El resultado es un sistema donde el contribuyente honesto debe probar constantemente que no es un evasor, mientras el gobierno posterga devoluciones utilizando cada resquicio procedimental posible: requerimientos adicionales, revisiones de proveedores, compulsas con terceros o auditorías completas.

Legalmente, la autoridad puede suspender plazos cuando formula requerimientos. Pero cuando ese mecanismo se utiliza de manera sistemática para extender procesos durante meses o años, la línea entre fiscalización y dilación se vuelve peligrosamente delgada.

En términos económicos, el efecto es profundo.

México enfrenta actualmente un contexto de bajo crecimiento, presión presupuestal y menor margen fiscal. En ese escenario, contener devoluciones se vuelve una forma silenciosa de mejorar la caja del gobierno.

No se trata de una decisión que se anuncie públicamente.

Pero los incentivos están ahí.

Cada peso que el SAT tarda en devolver es liquidez que permanece temporalmente en las arcas públicas.

El problema es que esta práctica tiene consecuencias graves para la economía real. Las empresas necesitan flujo de efectivo para operar. Cuando el gobierno retiene devoluciones de IVA, está afectando directamente la capacidad de inversión, contratación y crecimiento del sector productivo.
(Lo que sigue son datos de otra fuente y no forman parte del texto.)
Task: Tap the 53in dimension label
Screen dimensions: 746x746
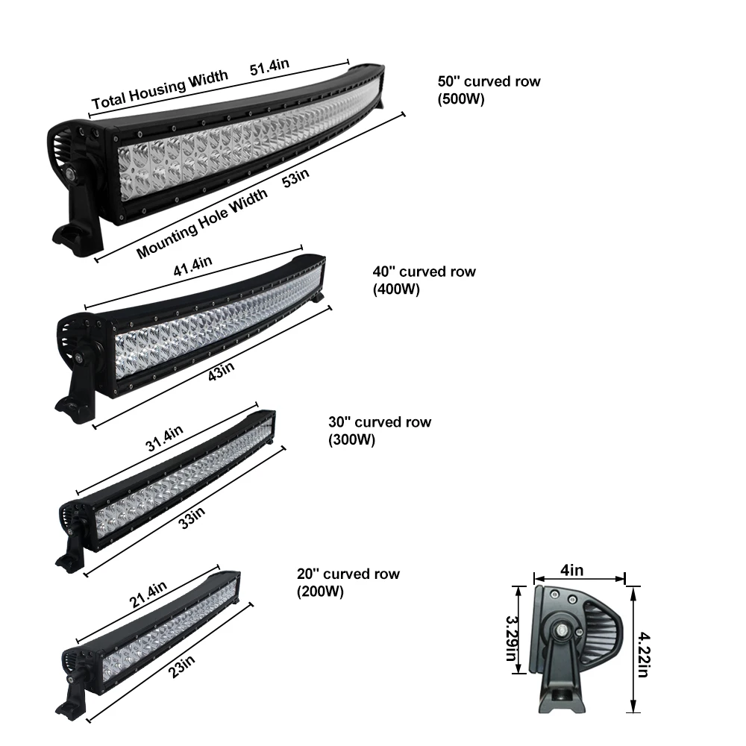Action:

En otras palabras, el Estado termina debilitando a quienes sostienen la economía.

Un sistema fiscal sano debe cumplir con dos principios fundamentales: certeza jurídica y equilibrio entre autoridad y contribuyente. Si el gobierno exige cumplimiento inmediato para el pago de impuestos, también debe cumplir con la misma diligencia cuando corresponde devolverlos.

De lo contrario, el mensaje es claro:

En México, el fisco actúa con rapidez cuando cobra...

Pero con lentitud cuando debe pagar.

Y esa asimetría no solo erosiona la confianza en el sistema fiscal.

También pone en riesgo algo más importante:

La estabilidad financiera de las empresas que mantienen en marcha la economía del país.